We joined others in the Cuckmere Inn just down the road and there was some consideration of the possible dangers of crossing Seaford Head in the high winds, but in the end a lot of us did so anyway. The wind came and went at first but on the top it did indeed get very tricky, with gusts intense enough to stop us in our tracks at times. I worried about getting blown over. Small bits of chalk from the clifftop also flew into us at times, something I have never experienced before. We survived, though, and descending to the seafront at Seaford met with an extraordinary scene: huge waves - 2 metres plus - the golden late afternoon sun misted with sea spray, darker clouds to the west. Unforgettable.

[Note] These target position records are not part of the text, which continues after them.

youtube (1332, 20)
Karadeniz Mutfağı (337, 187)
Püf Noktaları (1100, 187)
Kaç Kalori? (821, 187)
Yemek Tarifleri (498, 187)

We went inland to have chips but most decided when they got there that they were not hungry and rushed to the train station. Two of us persuaded the Trawlers to let us jump the queue so we could get our takeaway and still make the same train, the 6.28 But getting to the platform with two minutes to spare we saw the 6.25 (for such it was: my mistake) pulling out. So dinner on a platform bench and then the usual Southern saga on the way home - train delayed at Haywards Heath because the connection was 25 minutes late, switch to a Thameslink train, change at East Croydon yadda yadda....

Anonymous said...

Sitting eating lunch near the church, I somehow managed to miss the later group leaving at lunchtime so did the second half of the walk on my own. I managed not to get blown into the sea (luckily the wind was blowing me inland, rather than towards the cliff) but it was hard work walking against it. Nonetheless, the views were as lovely as ever and it was at least warm and dry. I got the 19.25 train from Seaford. I heard rumour that a few sensible walkers did the lowland morning route via Charlston Farmhouse and Berwick Church. It sounds very nice and I've noted it for future windy days.

Anonymous said...

Five opted for the valley route to morning tea and cake at Charleston farmhouse, lunch at the Cricketers Arms in Berwick, and afternoon tea at Badgers in Alfriston, with yet more cake (but sadly not the Victoria sponge cake with gooseberry jam for which they are rightly famed). Slow bus from Exeat to Brighton Station for four, meeting the fifth again, on the 7.18 Gatwick Express, he having managed to fit in at least one train journey and an alleged rendezvous in Lewes with the main group, since going awol at Exeat. Amazing. Less than optimal on the swimming but a grand day out.